- Stated goal -
Return every line in the entries below that contains the word "will".

%%

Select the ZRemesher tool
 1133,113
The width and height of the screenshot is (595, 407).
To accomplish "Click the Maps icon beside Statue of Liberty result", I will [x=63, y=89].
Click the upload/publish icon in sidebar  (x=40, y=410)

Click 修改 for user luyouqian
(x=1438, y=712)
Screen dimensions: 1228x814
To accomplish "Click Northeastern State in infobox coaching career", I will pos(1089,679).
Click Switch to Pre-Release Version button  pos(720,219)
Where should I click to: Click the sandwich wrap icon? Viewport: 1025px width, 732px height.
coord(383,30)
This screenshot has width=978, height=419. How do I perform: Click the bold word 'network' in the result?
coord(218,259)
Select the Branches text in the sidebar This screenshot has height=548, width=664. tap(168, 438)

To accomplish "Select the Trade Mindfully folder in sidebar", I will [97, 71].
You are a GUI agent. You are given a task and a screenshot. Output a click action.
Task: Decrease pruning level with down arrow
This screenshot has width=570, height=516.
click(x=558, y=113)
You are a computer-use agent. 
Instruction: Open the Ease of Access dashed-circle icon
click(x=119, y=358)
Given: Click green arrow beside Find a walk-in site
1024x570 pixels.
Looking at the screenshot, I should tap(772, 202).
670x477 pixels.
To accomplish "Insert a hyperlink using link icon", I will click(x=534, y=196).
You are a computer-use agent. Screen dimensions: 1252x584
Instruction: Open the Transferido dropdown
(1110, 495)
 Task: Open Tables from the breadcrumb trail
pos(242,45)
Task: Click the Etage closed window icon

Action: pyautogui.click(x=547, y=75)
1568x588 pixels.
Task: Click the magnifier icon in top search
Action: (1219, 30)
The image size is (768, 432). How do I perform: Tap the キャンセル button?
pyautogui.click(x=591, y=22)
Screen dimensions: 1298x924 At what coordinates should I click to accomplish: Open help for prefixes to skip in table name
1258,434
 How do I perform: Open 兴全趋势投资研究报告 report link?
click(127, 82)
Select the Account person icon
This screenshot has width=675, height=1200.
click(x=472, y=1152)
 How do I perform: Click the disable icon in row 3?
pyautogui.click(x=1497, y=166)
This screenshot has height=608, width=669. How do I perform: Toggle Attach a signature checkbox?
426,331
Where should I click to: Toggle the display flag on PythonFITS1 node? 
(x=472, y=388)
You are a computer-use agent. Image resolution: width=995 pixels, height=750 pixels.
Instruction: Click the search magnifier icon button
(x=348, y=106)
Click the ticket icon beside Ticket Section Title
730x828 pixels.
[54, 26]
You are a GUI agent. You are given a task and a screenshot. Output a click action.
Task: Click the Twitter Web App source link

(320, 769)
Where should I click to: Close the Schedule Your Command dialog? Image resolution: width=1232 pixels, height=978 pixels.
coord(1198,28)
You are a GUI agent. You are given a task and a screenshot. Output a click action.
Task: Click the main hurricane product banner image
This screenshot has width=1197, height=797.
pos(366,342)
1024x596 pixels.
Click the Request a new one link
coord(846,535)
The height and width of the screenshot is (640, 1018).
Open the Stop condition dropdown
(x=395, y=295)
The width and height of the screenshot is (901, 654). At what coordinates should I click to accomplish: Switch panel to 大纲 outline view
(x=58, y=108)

%%

- Task answer -
To accomplish "Click the Maps icon beside Statue of Liberty result", I will [x=63, y=89].
To accomplish "Click Northeastern State in infobox coaching career", I will pos(1089,679).
To accomplish "Select the Trade Mindfully folder in sidebar", I will [97, 71].
To accomplish "Insert a hyperlink using link icon", I will click(x=534, y=196).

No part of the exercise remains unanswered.